Cette décision est très conformiste, elle s’inscrit dans la droite de ligne de la suggestion du rapporteur public du 14 juin dernier. Elle montre bien le problème : quand vous opérez avec des textes de loi faits pour des dinosaures, c’est difficile d’attraper des aigles ! Les textes sur lesquels le tribunal administratif se base ont plus de 40 ans, ils datent d’une époque où l’économie numérique n’existait même pas !

Cette réponse me désole car la juridiction administrative française est justement connue pour avoir su dans le passé adapter les textes au réel. Dans un tout autre genre, c’est elle qui a fait jurisprudence et reconnu les droits de la concubine par le passé en estimant qu’elle avait un intérêt légitime, ce que la Cour de Cassation lui contestait alors. Le Conseil d’État était alors plus moderne que la Cour de Cassation. Dans l’interprétation des lois, il y une liberté.  Cette fois, elle n’a pas saisi l’occasion d’adapter la jurisprudence à l’économie numérique, elle est restée conservatrice.  Il y a un décalage entre la théorie et le réel ici. Il faut pourtant vérifier que la multinationale américaine ne déroge pas au plus grand principe du droit fiscal : l’égalité devant l’impôt.

Ensuite, je pense que l’objectif essentiel de Google en choisissant la répartition de ses sièges, postes et filiales, était de minimiser le plus possible l’impôt. Or, selon l’article L64 du Livre des procédures fiscales, l’abus de droit est interdit.

Quel serait le système fiscal idéal pour éviter l'optimisation des multinationales ?

Nous sommes nombreux à travailler sur les abus du droit des sociétés multinationales. Si on veut que ces situations s’arrêtent, il faut taxer les multinationales comme une seule unité d’abord, et ensuite répartir la recette de l’impôt entre les pays. Nous y réfléchissons au sein de l’Independent Commission for the Reform of International Corporate Taxation (ICRIT) avec des personnalités avisées comme Joseph Stiglitz ou José Antonio Ocampo. Nous pensons que c’est à l’ONU d’agir pour imposer cette nouvelle manière de faire. Les règles de l’OCDE ne contestent pas radicalement la structure actuelle.

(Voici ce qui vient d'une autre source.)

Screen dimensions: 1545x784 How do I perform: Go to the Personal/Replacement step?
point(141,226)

Que peut faire l’Union Européenne ?

La Commission européenne a proposé une directive pour changer les règles fiscales auxquelles sont soumises les plus grandes sociétés en Europe, l’ACCIS (Assiette Commune Consolidée pour l'Impôt sur les Sociétés). L’idée serait d’appliquer les mêmes règles de calcul pour l’assiette fiscale à l’ensemble des sociétés multinationales puis de répartir les recettes entre les États. À terme, l’idée serait d’harmoniser les taux d’imposition sur les sociétés multinationales.Je suis assez optimiste sur l’adoption de cette directive, nous poussons dans ce sens. Seuls le Luxembourg, l’Irlande, les Pays-Bas et Malte devraient s’y opposer mais ils ne peuvent pas refuser de coopérer loyalement longtemps car c’est contraire au traité européen.

L’Union européenne est une vraie force. En passant par le droit de la concurrence, la Commissaire Margrethe Vestager a réussi à imposer une amende de 13 milliards d’euros à Apple. Elle pourrait aboutir au même résultat pour Google.

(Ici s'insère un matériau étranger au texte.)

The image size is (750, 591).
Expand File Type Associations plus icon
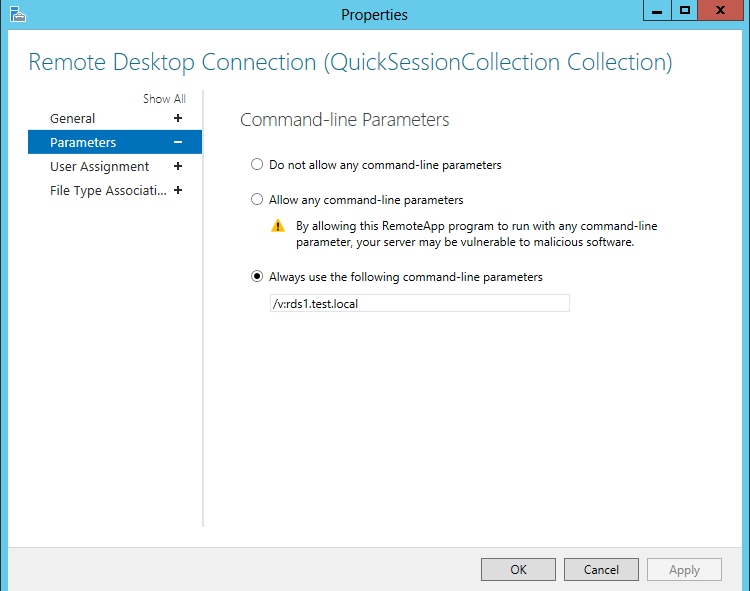[x=178, y=190]
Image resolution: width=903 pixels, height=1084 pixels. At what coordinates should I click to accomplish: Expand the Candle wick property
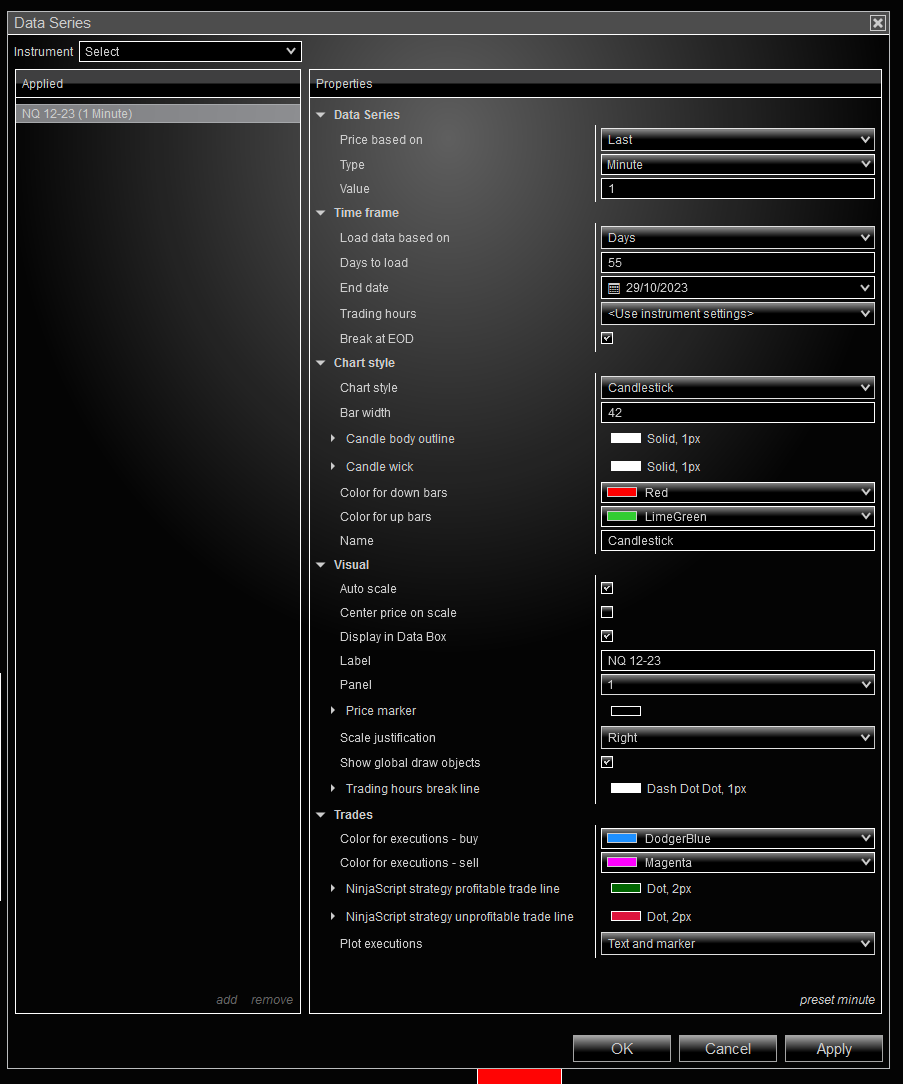(333, 467)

Le ministre de l’Économie Bruno Le Maire souhaite que les GAFA « payent les impôts qu’ils doivent aux contribuables européens ». Que peut faire la France ?

Gérard Darmanin, le ministre de l’Action et des comptes publics, a annoncé faire appel pour vérifier si l’interprétation du tribunal administratif est la bonne. C’était impératif. L’autre voie est de faire évoluer la législation : seule l’imposition unitaire mettra vraiment fin aux abus du droit des sociétés multinationales.

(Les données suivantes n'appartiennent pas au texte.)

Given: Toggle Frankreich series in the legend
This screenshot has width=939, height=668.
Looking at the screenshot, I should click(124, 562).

Êtes-vous optimiste pour la suite ?

Je ne dis pas que ça va être facile, mais à mon avis c’est un des derniers débordements du genre. Il y a une prise de conscience et un ras-le-bol des citoyens européens contre les abus des multinationales, comme pour Starbucks par exemple. En combinant une volonté politique forte et la demande de l’opinion, les lignes vont bouger.  Ce n’est que la première manche.